A l’appui de ses écritures, Mme [O] prend acte du montant de la dette locative fixée à la somme de 2.381,35 euros, dont elle n’avait pas connaissance jusqu’à la procédure d’appel, puisque selon le décompte produit en première instance, celle-ci était apurée.
Elle prétend s’être acquittée régulièrement au paiement de ses loyers alors que son logement présente un état d’indécence. Elle sollicite l’octroi de délais de paiement eu égard à sa volonté de s’acquitter de sa dette locative et à l’absence de réponse favorable suite au dépôt d’une demande de logement social.
Elle soutient que son logement est affecté de désordres notamment des menuiseries vétustes n’assurant aucune étanchéité à l’air, voire à l’eau en période d’épisode cévenol, la présence de revêtements intérieurs abîmés du fait de l’humidité et un système de ventilation peu efficace et insuffisant pour assurer un balayage de l’air dans des conditions optimales, les propriétaires ayant fait preuve d’inertie alors qu’ils ont été informés de ces constatations.
A titre reconventionnel, elle entend faire valoir le rapport de non-décence, et se prévaloir en conséquence d’un préjudice de jouissance qu’elle estime à hauteur de 2.381,35 €, expliquant que l’état de l’appartement existe depuis plusieurs années, sans que les propriétaires n’interviennent pour résoudre cette situation.
L’affaire a été appelée à l’audience du 7 octobre 2024 pour être mise en délibéré, par mise à disposition au greffe, au 5 décembre 2024.
MOTIFS DE LA DECISION
Il ne ressort pas des pièces du dossier d’irrecevabilité de l’appel que la cour devrait relever d’office et les parties n’élèvent aucune discussion sur ce point.

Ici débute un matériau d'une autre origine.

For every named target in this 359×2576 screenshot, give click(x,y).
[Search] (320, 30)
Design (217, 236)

En application de l’article 834 du code de procédure civile, dans tous les cas d’urgence, le président du tribunal judiciaire ou le juge du contentieux de la protection, dans les limites de sa compétence, peuvent ordonner en référé toutes les mesures qui ne se heurtent à aucune contestation sérieuse ou que justifie l’existence d’un différend.
Selon les dispositions de l’article 835 alinéa 2 du code de procédure civile, 'dans les cas où l’existence de l’obligation n’est pas sérieusement contestable, ils [le président du tribunal judiciaire ou le juge des contentieux de la protection] peuvent accorder une provision au créancier, ou ordonner l’exécution de l’obligation même s’il s’agit d’une obligation de faire.'
1) Sur l’acquisition de la clause résolutoire
Selon les dispositions des articles 1728 du code civil et 7 a de la loi du 6 juillet 1989, le locataire est obligé de payer les loyers et charges récupérables aux termes convenus.

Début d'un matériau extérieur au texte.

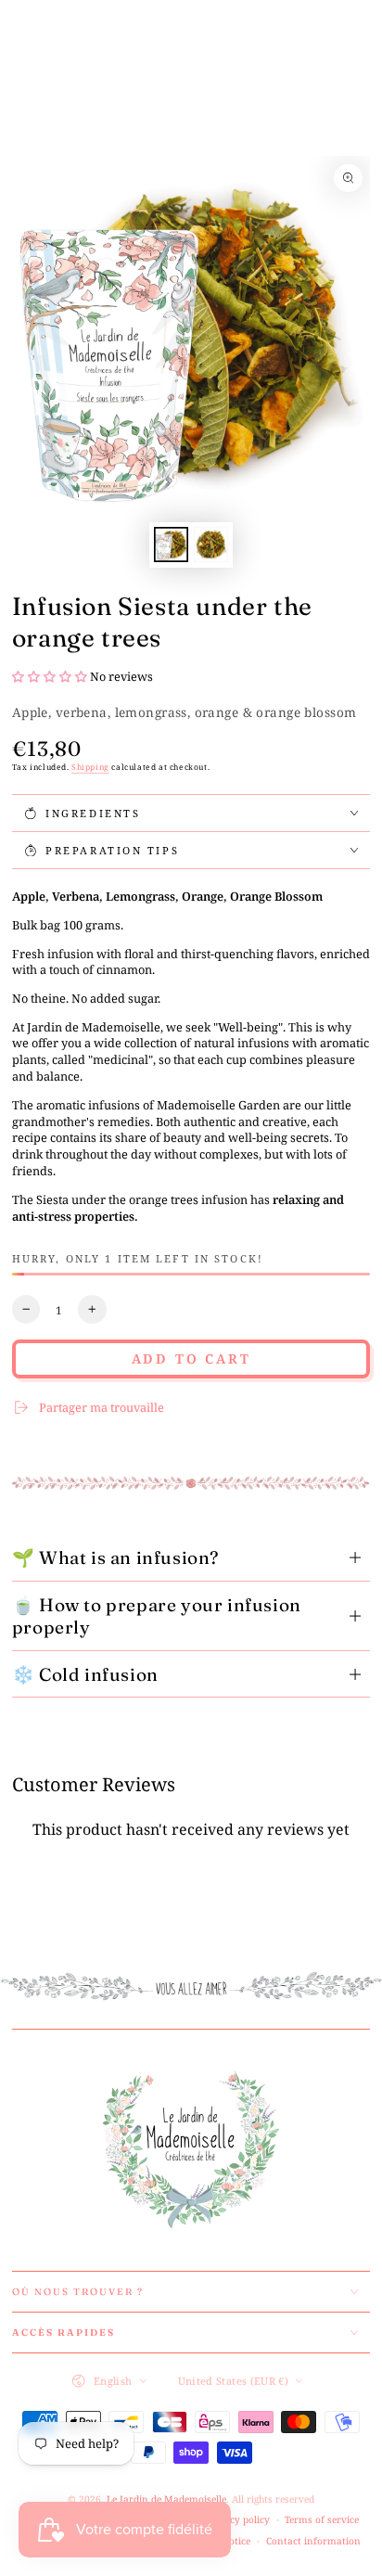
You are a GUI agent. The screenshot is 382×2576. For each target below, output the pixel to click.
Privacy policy (238, 2519)
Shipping (90, 767)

L’article 24-I alinéa 1 de la loi du 6 juillet 1989, dans sa version applicable aux faits de l’espèce, prévoit que toute clause prévoyant la résiliation de plein droit du contrat de location pour défaut de paiement du loyer produit effet deux mois après un commandement demeuré infructueux.
Faute d’avoir payé ou contesté les causes du commandement dans le délai imparti, le preneur ne peut remettre en cause l’acquisition de la clause résolutoire sauf à démontrer la mauvaise foi du bailleur lors de la délivrance du commandement de payer.
En l’espèce, la clause résolutoire est prévue dans le contrat de bail à l’article 12. Le commandement de payer du 14 juin 2022 vise et reproduit la clause résolutoire et a été délivré régulièrement selon les modalités de l’article 658 du code de procédure civile.
Il n’apparaît pas sérieusement contestable que Mme [R] [O] était débitrice d’une dette locative, lorsque le commandement de payer a été délivré le 14 juin 2022 au titre de loyers impayés de janvier à juin 2022 inclus, pour un montant de 3.025,70 €, incluant les frais de l’acte pour 146,68 €.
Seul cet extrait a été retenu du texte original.